We aim to emphasize the importance of FDG-PET testing for the prompt diagnosis of limbic encephalitis (LE), especially in MRI-negative cases.  

Faciobrachial dystonic seizure are the classic feature for autoimmune LE. This diagnosis has become increasingly more recognized as a cause of intractable focal epilepsy, in no short part, due to advances in imaging modalities and immunohistochemically detection. 

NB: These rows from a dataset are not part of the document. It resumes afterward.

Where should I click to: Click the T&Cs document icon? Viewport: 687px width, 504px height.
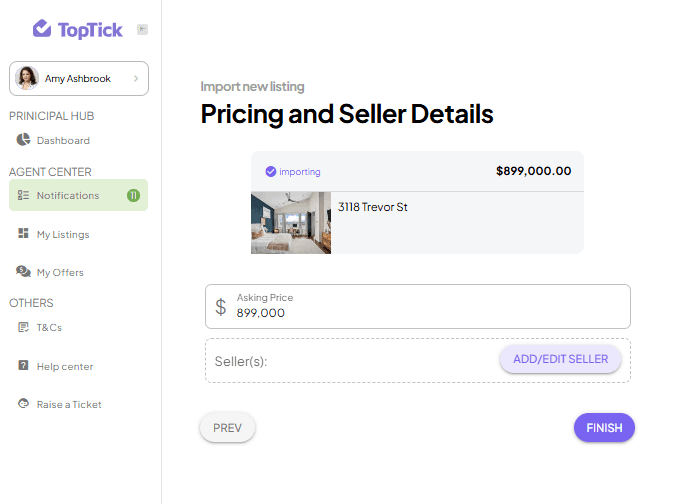(x=23, y=327)
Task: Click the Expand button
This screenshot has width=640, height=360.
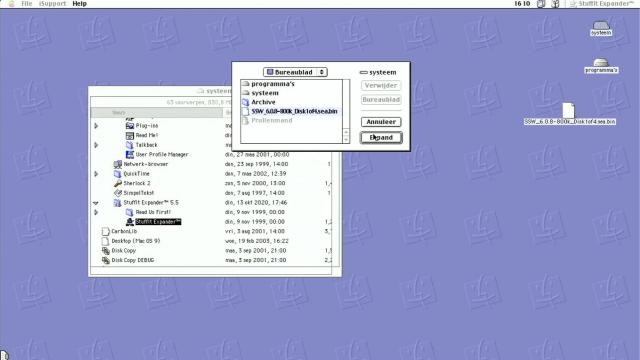Action: coord(381,138)
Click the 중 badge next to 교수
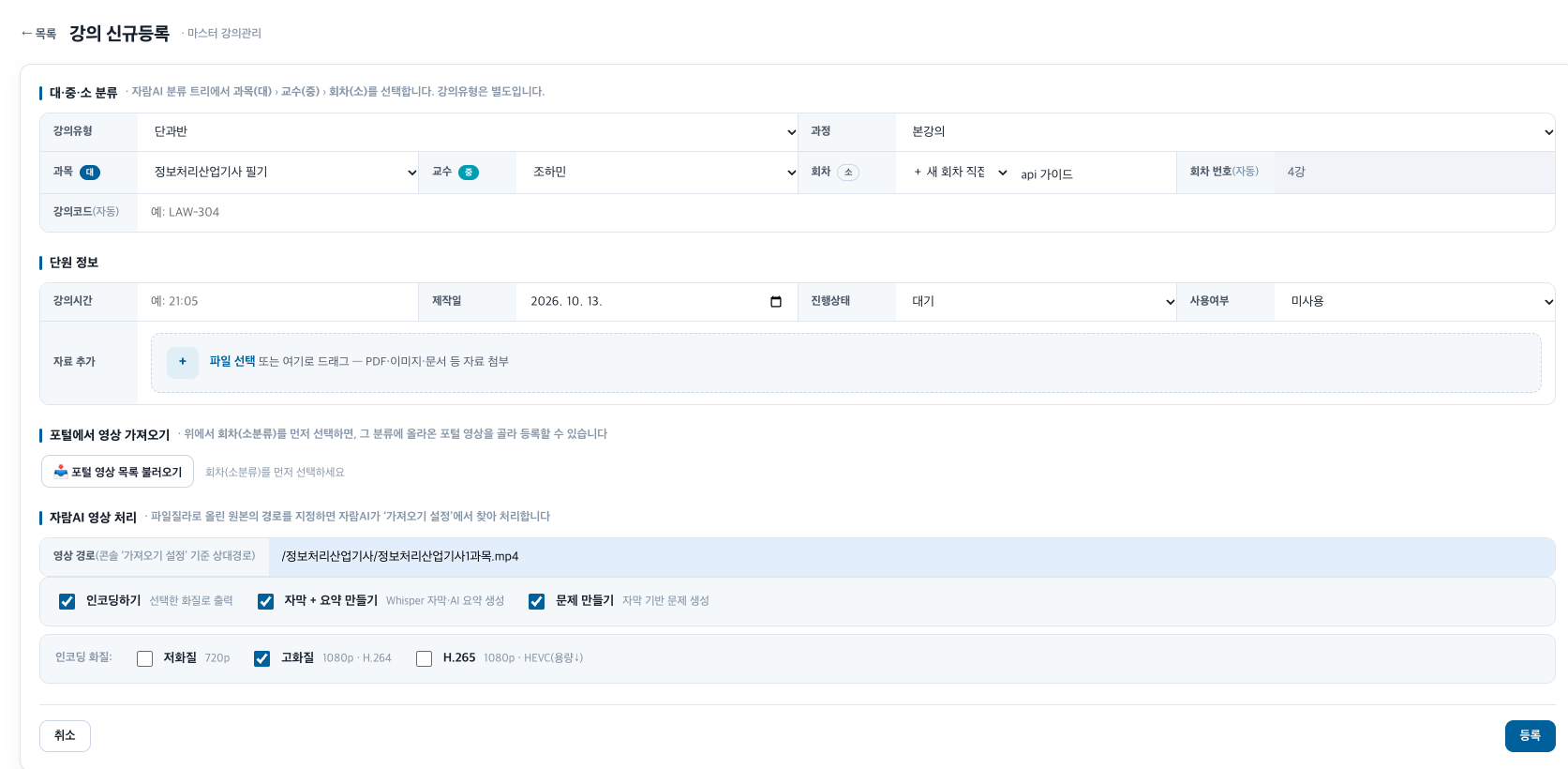The width and height of the screenshot is (1568, 769). [469, 173]
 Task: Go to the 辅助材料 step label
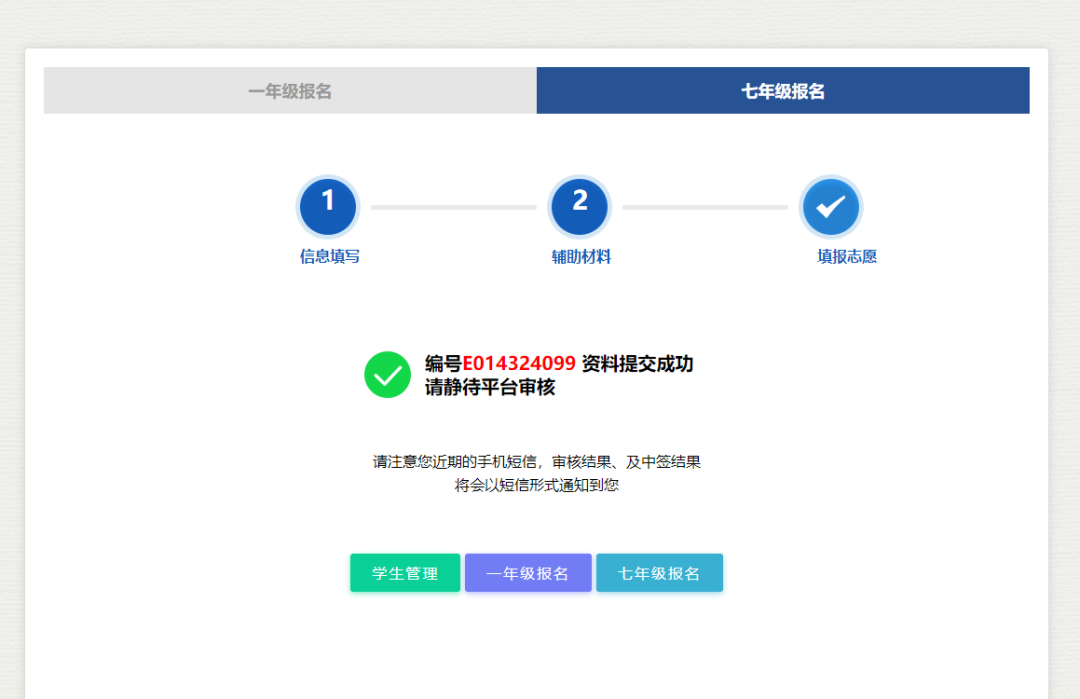(x=581, y=257)
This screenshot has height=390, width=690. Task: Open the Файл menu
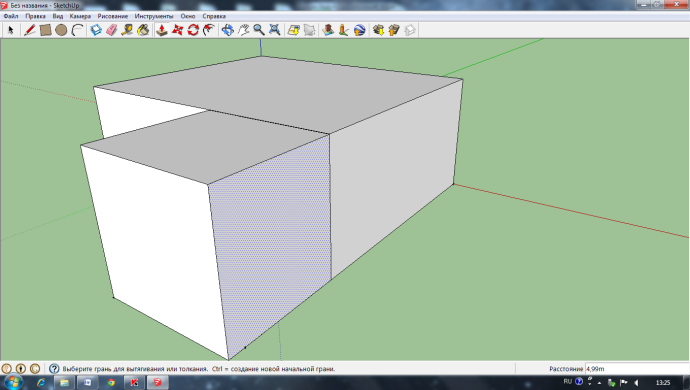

We report the case of a 61 year old man presenting with several months of progressive memory loss and frequent faciobrachial seizures. Continuous EEG monitoring demonstrated myoclonic seizures, with no clear epileptogenic zone. The patient’s MRI brain was initially unremarkable and therefore FDG-PET scan was obtained, which showed an increased area of metabolic activity exclusively in the region of the left amygdala. This finding correlated with subsequent MRI brain imaging, demonstrating increased size and FLAIR signal of the left amygdala and left hippocampal formation. Autoimmune panel detected the presence of both LGI1 and VGKC antibodies. Despite continuous treatment with multiple antiepileptic drugs and steroids, the patient continued to seize. He was given both Plasmapheresis and Intravenous immunoglobulin, and subsequently became a candidate for Rituximab therapy.

This case illustrates a clear unilateral and focal area of involvement in LE, specifically the left amygdala and hippocampal formation. It also highlights the usefulness of FDG-PET imaging to both localize the affected area, and aid in arriving to a prompt diagnosis when other imaging modalities and immunohistochemical tests are pending.